Data for this exercise:
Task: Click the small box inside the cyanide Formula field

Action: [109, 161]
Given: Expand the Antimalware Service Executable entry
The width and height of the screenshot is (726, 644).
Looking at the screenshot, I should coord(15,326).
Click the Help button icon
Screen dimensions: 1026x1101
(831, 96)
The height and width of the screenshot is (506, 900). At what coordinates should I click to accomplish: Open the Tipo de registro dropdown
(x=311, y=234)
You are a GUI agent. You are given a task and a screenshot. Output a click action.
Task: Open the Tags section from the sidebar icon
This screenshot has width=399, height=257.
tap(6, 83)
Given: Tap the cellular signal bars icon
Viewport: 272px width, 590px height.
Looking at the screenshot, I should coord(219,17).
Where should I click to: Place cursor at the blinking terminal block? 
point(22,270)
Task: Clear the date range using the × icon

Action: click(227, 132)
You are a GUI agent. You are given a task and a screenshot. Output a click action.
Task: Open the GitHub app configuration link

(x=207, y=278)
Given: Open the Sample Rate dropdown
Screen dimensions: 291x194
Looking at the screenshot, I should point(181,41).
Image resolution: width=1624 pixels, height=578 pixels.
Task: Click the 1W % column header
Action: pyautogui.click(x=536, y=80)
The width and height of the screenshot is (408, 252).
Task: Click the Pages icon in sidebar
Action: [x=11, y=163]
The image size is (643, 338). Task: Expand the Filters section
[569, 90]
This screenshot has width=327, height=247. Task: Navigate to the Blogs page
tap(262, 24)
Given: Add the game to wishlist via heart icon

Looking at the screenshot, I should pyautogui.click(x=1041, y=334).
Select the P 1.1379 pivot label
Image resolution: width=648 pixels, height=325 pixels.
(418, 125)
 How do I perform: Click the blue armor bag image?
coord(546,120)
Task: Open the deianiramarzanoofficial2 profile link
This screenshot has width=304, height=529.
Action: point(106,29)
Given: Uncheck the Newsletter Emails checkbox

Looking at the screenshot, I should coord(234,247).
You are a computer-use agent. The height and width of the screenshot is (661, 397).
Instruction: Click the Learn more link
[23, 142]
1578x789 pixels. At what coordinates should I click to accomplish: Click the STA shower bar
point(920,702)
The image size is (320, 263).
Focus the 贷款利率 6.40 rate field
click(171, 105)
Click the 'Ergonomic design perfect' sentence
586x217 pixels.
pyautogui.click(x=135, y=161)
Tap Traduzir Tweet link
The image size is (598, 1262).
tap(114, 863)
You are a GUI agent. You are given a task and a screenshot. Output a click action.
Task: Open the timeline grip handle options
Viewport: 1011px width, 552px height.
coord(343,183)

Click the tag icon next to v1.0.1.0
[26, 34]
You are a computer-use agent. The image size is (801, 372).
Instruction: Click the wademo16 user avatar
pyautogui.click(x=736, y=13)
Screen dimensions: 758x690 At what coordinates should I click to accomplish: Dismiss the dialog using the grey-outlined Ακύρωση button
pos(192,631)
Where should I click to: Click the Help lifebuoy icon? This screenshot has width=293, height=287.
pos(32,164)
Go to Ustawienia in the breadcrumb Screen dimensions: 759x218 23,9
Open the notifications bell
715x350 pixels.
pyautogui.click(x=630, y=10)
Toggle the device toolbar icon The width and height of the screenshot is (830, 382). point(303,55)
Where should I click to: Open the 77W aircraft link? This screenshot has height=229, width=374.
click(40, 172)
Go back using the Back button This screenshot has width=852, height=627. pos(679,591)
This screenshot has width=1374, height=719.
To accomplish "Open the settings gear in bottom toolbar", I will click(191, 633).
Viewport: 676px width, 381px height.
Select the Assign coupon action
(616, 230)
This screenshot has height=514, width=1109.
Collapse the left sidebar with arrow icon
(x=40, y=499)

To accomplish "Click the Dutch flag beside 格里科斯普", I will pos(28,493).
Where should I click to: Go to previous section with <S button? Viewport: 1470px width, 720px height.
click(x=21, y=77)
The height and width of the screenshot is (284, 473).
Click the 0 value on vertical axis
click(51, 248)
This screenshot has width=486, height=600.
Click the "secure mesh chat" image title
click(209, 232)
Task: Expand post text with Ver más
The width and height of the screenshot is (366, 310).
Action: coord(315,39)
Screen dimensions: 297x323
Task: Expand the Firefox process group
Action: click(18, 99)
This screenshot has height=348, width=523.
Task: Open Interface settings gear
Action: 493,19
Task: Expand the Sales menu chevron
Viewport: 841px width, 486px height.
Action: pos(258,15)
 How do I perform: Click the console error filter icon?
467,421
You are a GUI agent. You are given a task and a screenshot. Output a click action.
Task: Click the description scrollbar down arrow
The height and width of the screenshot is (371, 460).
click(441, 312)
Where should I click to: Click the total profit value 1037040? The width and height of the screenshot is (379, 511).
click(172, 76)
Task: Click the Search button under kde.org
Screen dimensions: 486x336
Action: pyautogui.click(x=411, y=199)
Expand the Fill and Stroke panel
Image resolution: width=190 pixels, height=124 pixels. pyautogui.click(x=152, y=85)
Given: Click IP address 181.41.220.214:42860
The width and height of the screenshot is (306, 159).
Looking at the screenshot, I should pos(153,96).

Work task:
One number should be returned: how many lines in the records contain the word "will".

Task result:
2